◆ **Task to complete**
Restate word for word the lines of the records below, starting at the line that contains "Expand the rating breakdown dropdown arrow" and ending at the line that contains "The height and width of the screenshot is (157, 364).", with both of those lines included and nothing else.

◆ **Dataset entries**
*** Block opens ***

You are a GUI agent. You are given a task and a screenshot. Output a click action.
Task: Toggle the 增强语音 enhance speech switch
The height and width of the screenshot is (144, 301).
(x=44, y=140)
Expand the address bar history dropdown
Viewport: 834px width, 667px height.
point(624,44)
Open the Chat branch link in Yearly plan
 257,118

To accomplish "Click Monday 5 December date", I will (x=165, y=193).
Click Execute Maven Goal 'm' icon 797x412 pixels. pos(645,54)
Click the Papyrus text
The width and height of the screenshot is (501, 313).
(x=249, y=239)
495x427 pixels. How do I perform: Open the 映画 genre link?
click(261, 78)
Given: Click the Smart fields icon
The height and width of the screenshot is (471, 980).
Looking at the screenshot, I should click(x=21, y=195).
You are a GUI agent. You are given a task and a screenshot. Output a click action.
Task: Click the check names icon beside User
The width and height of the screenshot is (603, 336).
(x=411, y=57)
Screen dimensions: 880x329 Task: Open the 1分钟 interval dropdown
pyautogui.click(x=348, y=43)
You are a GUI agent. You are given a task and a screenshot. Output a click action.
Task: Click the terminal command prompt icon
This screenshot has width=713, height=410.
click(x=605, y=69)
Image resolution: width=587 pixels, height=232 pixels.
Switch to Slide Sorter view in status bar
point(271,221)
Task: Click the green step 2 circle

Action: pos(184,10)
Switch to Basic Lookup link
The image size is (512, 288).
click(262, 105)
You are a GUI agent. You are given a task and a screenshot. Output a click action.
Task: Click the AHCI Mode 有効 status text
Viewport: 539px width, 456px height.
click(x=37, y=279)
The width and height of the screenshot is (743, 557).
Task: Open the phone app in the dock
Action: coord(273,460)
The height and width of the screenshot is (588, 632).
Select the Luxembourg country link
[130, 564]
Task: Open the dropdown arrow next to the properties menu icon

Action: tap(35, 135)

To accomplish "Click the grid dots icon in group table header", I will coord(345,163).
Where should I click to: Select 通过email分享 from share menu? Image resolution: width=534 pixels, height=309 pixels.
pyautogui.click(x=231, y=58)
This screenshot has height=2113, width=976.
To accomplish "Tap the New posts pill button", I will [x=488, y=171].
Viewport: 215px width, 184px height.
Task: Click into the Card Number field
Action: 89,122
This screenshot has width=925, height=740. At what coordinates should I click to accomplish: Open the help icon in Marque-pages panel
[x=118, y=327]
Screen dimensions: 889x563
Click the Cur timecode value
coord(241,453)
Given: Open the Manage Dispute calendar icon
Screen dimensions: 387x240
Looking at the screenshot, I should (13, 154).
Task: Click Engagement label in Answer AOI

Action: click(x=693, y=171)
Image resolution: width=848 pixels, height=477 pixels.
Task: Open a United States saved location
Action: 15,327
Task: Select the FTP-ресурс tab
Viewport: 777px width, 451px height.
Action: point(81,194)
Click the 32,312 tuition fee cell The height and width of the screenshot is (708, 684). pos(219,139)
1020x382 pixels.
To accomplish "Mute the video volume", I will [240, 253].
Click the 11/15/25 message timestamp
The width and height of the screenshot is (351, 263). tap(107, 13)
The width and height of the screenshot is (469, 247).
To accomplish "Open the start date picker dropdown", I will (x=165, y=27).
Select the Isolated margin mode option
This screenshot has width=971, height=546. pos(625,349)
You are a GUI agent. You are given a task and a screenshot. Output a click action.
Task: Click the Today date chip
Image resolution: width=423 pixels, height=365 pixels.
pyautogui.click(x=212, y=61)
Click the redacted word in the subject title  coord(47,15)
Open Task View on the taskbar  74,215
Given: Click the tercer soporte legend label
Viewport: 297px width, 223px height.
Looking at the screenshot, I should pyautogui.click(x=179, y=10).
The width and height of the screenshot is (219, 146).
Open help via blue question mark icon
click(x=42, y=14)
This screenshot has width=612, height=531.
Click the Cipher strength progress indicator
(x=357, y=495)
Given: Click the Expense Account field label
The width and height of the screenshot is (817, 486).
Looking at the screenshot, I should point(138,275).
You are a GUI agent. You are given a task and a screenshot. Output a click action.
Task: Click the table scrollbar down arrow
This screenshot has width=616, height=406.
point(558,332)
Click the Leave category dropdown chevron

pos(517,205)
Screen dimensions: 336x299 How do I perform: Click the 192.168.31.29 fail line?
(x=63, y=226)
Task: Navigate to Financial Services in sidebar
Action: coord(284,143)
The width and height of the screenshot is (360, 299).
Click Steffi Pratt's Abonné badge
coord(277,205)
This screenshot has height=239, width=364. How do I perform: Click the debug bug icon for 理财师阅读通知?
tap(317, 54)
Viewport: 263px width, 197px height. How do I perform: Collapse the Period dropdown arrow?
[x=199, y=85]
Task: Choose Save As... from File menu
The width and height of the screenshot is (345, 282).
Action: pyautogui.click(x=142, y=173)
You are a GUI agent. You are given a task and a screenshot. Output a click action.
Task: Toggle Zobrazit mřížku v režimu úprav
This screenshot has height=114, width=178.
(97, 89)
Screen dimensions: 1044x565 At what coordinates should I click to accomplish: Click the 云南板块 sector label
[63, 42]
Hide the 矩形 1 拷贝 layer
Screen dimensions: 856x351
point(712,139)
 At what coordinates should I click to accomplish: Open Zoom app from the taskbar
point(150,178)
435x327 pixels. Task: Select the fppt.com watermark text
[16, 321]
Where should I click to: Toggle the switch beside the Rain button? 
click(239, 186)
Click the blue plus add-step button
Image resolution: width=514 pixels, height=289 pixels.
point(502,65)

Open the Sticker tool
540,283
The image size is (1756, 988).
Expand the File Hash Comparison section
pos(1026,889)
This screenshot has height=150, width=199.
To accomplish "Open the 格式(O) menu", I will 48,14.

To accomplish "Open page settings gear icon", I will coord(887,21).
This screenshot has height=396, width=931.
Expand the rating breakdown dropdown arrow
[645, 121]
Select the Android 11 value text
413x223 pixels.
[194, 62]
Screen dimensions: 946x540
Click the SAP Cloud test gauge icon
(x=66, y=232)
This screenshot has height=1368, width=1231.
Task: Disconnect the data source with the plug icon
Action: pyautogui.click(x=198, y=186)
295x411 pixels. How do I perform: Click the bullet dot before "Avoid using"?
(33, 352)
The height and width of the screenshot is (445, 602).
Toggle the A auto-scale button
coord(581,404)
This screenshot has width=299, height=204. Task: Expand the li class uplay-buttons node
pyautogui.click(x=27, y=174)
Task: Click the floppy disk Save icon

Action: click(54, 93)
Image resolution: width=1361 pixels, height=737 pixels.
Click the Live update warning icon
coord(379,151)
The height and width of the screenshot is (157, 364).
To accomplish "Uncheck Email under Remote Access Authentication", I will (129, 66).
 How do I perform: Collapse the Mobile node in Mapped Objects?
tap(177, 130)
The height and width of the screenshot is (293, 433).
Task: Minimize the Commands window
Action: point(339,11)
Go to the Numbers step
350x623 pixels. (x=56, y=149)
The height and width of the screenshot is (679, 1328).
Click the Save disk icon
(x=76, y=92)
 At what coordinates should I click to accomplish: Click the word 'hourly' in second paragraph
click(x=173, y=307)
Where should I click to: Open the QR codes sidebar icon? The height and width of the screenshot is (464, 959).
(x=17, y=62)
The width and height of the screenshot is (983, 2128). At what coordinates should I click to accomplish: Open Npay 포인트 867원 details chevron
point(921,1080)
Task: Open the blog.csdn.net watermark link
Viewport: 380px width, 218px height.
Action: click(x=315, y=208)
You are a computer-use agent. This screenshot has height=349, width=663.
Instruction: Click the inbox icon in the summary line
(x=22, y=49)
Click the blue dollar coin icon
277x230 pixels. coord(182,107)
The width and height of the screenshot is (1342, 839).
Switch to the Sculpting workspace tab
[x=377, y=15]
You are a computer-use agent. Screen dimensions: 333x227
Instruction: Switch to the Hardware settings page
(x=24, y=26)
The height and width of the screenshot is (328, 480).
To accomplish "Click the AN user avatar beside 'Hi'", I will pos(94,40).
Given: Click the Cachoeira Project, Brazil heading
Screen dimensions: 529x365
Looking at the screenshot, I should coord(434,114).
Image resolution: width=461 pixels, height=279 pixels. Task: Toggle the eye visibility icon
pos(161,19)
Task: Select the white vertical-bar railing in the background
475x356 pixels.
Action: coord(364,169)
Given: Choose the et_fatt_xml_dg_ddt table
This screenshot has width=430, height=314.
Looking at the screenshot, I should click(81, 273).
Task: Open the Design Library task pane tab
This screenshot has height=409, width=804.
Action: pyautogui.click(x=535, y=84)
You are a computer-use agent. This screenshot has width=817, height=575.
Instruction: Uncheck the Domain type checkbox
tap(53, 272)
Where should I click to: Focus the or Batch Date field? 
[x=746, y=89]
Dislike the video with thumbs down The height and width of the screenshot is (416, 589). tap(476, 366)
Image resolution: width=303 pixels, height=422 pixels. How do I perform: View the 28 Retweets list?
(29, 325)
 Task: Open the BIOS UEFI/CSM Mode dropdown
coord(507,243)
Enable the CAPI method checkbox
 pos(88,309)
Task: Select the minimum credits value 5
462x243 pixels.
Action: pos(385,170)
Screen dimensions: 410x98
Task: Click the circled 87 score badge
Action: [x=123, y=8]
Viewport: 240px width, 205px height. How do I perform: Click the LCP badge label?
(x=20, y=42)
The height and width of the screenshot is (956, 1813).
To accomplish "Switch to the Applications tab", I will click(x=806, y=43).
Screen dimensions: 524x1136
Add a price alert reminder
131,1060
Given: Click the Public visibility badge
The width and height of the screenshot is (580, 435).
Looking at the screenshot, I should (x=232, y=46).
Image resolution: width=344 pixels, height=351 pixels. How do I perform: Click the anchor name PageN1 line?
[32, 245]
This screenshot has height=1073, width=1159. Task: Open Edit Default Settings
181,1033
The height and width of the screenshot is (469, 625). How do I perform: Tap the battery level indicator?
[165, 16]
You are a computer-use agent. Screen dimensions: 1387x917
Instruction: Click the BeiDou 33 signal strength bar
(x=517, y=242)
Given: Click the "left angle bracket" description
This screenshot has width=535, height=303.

*** Block closes ***

◆ **Exercise result**
Expand the rating breakdown dropdown arrow
[645, 121]
Select the Android 11 value text
413x223 pixels.
[194, 62]
Screen dimensions: 946x540
Click the SAP Cloud test gauge icon
(x=66, y=232)
This screenshot has height=1368, width=1231.
Task: Disconnect the data source with the plug icon
Action: pyautogui.click(x=198, y=186)
295x411 pixels. How do I perform: Click the bullet dot before "Avoid using"?
(33, 352)
The height and width of the screenshot is (445, 602).
Toggle the A auto-scale button
coord(581,404)
This screenshot has width=299, height=204. Task: Expand the li class uplay-buttons node
pyautogui.click(x=27, y=174)
Task: Click the floppy disk Save icon

Action: click(54, 93)
Image resolution: width=1361 pixels, height=737 pixels.
Click the Live update warning icon
coord(379,151)
The height and width of the screenshot is (157, 364).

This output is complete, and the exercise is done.